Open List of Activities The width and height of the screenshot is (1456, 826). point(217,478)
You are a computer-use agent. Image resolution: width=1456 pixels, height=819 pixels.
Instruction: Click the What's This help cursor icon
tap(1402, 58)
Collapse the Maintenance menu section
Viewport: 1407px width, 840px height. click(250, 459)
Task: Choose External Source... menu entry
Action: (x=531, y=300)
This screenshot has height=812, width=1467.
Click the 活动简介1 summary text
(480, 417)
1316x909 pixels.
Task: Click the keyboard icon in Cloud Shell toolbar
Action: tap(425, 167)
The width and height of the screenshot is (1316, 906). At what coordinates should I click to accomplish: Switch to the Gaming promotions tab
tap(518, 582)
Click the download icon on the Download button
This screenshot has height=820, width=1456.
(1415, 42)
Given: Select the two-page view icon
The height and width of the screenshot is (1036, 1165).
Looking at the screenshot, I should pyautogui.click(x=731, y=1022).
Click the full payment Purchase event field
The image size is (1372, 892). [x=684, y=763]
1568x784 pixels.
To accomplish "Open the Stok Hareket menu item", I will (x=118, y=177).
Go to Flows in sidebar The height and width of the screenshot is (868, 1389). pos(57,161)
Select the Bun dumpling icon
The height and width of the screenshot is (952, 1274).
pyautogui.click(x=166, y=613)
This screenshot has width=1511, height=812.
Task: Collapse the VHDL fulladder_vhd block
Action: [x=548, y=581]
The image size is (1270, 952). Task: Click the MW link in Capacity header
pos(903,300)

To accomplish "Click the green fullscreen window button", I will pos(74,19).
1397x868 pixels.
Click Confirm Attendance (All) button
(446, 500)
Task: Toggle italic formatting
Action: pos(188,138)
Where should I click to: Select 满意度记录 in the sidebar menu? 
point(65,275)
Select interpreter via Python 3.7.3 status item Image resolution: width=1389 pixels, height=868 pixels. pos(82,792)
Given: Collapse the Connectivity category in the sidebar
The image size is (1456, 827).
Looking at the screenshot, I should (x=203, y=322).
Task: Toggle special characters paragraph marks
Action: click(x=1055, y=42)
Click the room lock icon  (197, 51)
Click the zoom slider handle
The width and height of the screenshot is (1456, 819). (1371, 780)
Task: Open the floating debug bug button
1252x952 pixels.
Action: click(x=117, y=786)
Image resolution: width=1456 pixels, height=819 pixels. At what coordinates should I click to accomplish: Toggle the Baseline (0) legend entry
● ● ● ● ● ● ●
[Required work] Only one thing belongs in the reply: the exact lines of the listing above, from the one with "Select the Bun dumpling icon" through its last line.

[Solution to this problem]
Select the Bun dumpling icon
The height and width of the screenshot is (952, 1274).
pyautogui.click(x=166, y=613)
This screenshot has width=1511, height=812.
Task: Collapse the VHDL fulladder_vhd block
Action: [x=548, y=581]
The image size is (1270, 952). Task: Click the MW link in Capacity header
pos(903,300)

To accomplish "Click the green fullscreen window button", I will pos(74,19).
1397x868 pixels.
Click Confirm Attendance (All) button
(446, 500)
Task: Toggle italic formatting
Action: pos(188,138)
Where should I click to: Select 满意度记录 in the sidebar menu? 
point(65,275)
Select interpreter via Python 3.7.3 status item Image resolution: width=1389 pixels, height=868 pixels. pos(82,792)
Given: Collapse the Connectivity category in the sidebar
The image size is (1456, 827).
Looking at the screenshot, I should (x=203, y=322).
Task: Toggle special characters paragraph marks
Action: click(x=1055, y=42)
Click the room lock icon  (197, 51)
Click the zoom slider handle
The width and height of the screenshot is (1456, 819). (1371, 780)
Task: Open the floating debug bug button
1252x952 pixels.
Action: click(x=117, y=786)
Image resolution: width=1456 pixels, height=819 pixels. At what coordinates should I click to accomplish: Toggle the Baseline (0) legend entry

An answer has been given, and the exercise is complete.